Despite the fact that no samples were taken from cases, the presence of genogroup I norovirus in the cook who had fallen ill 24 hours before the outbreak and in some food items which he prepared, implicate him as the source of the outbreak. As the norovirus incubation period ranges from 6 to 48 hours  we may assume the following hypothetical sequence of events: likely contamination of the cook at the retirement home, contamination of the food items prepared by the cook for lunch and dinner on 11 April in the military unit, the occurrence of the first cases among military staff on 11 April in the evening (six hours after the first assumed food contamination), and the epidemic peak during the night of 12 April (24-36 hours after supposed food contamination). However, considering the date of symptom onset of the cook, it may also be possible that he contaminated both places.
The symptoms reported by the patients, particularly the fever, are compatible with a norovirus infection . The infectious dose of norovirus is known to be low; therefore many food items could have been contaminated by one person only . Due to the fact that in military settings people live in close proximity and share the same facilities, secondary human-to-human transmission of norovirus appears possible, which may account for the large number of cases involved in this outbreak . Statistical associations observed between consumption of water and symptoms could account for a human-to-human contamination via the drinking fountains shared by the cases.

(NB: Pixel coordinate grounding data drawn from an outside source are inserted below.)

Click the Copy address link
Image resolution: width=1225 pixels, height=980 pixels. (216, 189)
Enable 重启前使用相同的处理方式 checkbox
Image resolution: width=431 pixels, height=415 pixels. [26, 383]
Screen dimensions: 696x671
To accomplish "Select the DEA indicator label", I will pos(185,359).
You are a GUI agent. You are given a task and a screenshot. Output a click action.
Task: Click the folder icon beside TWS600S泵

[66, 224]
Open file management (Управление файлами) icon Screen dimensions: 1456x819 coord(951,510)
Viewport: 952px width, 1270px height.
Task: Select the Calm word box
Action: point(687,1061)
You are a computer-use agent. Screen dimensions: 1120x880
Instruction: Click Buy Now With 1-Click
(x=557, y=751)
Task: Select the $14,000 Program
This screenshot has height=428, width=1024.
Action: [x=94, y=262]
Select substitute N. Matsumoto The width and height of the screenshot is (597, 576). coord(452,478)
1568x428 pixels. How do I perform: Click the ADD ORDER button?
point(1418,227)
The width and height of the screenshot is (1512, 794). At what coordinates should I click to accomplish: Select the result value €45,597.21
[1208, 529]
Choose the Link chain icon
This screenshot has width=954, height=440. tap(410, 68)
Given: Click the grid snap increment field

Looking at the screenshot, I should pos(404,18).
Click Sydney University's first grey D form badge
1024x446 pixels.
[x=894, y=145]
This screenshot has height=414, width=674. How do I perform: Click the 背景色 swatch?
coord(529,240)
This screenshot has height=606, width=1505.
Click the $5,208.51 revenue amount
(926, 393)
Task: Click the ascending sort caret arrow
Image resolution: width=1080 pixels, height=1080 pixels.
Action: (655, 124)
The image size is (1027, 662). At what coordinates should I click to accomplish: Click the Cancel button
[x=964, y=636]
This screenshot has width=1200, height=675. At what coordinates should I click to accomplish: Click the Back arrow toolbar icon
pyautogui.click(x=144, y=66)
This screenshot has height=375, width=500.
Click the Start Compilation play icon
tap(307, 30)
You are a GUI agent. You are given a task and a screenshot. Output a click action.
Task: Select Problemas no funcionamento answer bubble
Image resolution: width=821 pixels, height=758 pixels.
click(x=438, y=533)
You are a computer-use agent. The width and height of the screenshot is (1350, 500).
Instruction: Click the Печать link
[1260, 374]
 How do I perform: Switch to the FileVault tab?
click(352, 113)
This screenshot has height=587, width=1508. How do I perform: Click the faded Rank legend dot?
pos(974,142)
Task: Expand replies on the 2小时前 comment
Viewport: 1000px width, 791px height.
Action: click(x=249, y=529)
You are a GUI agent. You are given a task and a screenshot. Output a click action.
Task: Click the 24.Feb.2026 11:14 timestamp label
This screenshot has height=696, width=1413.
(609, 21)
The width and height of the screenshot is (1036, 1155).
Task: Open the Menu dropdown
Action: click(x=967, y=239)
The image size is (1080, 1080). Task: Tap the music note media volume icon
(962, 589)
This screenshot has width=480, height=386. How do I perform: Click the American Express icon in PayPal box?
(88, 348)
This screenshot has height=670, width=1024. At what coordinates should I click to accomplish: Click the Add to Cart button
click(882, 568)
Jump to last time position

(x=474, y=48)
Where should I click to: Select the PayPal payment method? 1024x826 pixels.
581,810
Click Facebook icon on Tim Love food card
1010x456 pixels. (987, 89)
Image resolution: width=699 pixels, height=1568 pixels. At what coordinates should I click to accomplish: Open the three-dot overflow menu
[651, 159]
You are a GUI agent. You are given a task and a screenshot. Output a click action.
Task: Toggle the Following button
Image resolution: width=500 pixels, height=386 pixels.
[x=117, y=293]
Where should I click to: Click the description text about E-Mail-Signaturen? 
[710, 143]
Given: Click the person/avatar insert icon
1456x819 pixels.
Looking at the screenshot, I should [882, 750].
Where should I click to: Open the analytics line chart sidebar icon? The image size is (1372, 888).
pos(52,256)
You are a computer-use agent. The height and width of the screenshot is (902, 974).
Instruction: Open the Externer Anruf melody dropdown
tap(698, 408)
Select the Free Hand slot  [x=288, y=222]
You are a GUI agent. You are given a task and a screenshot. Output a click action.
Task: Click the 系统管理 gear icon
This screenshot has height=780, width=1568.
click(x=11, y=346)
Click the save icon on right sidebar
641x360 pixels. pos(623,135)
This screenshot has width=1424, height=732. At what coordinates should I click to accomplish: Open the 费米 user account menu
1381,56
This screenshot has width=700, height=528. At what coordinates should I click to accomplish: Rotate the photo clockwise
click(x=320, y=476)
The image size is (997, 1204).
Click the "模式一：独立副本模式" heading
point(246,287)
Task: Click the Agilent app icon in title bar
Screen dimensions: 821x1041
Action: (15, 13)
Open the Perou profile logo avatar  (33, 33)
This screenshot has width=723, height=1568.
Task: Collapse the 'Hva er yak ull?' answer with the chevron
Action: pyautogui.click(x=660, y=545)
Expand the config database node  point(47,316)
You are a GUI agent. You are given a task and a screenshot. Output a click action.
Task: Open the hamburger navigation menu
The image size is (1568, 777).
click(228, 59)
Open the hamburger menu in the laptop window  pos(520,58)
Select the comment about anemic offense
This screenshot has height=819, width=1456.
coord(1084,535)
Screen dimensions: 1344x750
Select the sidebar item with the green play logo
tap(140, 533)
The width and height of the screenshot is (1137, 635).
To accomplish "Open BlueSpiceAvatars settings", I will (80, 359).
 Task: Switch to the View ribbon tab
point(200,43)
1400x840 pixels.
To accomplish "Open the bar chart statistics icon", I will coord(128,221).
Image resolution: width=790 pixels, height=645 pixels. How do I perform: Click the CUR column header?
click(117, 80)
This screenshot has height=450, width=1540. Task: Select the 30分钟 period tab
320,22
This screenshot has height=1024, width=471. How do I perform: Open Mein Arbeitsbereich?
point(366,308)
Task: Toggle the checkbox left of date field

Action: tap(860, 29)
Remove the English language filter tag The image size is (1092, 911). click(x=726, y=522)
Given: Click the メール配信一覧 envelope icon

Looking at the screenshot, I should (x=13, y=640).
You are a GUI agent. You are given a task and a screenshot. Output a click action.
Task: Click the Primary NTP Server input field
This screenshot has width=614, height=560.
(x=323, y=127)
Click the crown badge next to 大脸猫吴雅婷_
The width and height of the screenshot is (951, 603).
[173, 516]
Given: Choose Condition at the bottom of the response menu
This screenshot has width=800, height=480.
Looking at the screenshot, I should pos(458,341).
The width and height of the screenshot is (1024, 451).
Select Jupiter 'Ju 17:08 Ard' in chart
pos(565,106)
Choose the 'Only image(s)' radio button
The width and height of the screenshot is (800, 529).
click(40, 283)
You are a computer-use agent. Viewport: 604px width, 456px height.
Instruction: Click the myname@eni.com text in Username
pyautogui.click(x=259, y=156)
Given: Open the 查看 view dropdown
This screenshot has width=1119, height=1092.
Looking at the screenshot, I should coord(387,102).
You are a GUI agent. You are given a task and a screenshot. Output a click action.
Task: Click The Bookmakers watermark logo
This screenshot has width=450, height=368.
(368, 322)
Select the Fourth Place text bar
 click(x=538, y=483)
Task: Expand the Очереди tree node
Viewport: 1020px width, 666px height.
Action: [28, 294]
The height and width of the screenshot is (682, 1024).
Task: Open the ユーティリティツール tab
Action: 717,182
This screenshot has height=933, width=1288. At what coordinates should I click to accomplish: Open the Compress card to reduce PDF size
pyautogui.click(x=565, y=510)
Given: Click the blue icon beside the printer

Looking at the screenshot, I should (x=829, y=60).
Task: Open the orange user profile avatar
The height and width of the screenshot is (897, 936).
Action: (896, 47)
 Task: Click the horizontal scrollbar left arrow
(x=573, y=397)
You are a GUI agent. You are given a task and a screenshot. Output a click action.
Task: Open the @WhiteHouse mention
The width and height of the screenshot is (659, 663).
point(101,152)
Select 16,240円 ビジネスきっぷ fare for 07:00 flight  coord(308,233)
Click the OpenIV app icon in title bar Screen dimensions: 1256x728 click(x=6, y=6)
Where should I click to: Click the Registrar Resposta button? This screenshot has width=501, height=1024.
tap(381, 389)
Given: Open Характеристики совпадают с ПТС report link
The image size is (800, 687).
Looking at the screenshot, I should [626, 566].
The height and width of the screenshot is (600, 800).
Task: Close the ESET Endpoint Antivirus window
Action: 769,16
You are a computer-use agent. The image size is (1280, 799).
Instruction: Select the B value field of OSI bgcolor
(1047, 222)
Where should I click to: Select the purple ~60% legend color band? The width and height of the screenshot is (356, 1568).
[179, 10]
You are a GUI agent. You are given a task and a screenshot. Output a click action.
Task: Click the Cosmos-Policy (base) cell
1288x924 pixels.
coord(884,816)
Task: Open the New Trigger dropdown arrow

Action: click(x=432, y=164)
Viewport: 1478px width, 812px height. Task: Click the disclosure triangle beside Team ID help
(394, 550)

The fact that the investigation occurred 48 hours after the outbreak and that only 58% of the staff present during the episode could be interrogated, may have resulted in a lack of power of the analytical study and may also be a source of potential bias. This could explain the fact that not all dishes prepared by the ill cook were significantly associated with illness.
The fact that norovirus was detected in a non-diarrhoeic stool sample from the cook who presented only few symptoms, underlines the importance of testing samples from cases even when they are non symptomatic. Recent laboratory techniques permit the detection of norovirus from faeces up to approximately seven days following the infection [9,10]. Therefore physicians should be encouraged to collect samples from patients even if the outbreak is over.
In conclusion, this investigation demonstrates that food-borne disease outbreaks may have certain impact on the operational activities of settings such as military units but, on the other hand, the operational context may perturb the investigation and create difficulties in the identification of the vehicle of infection.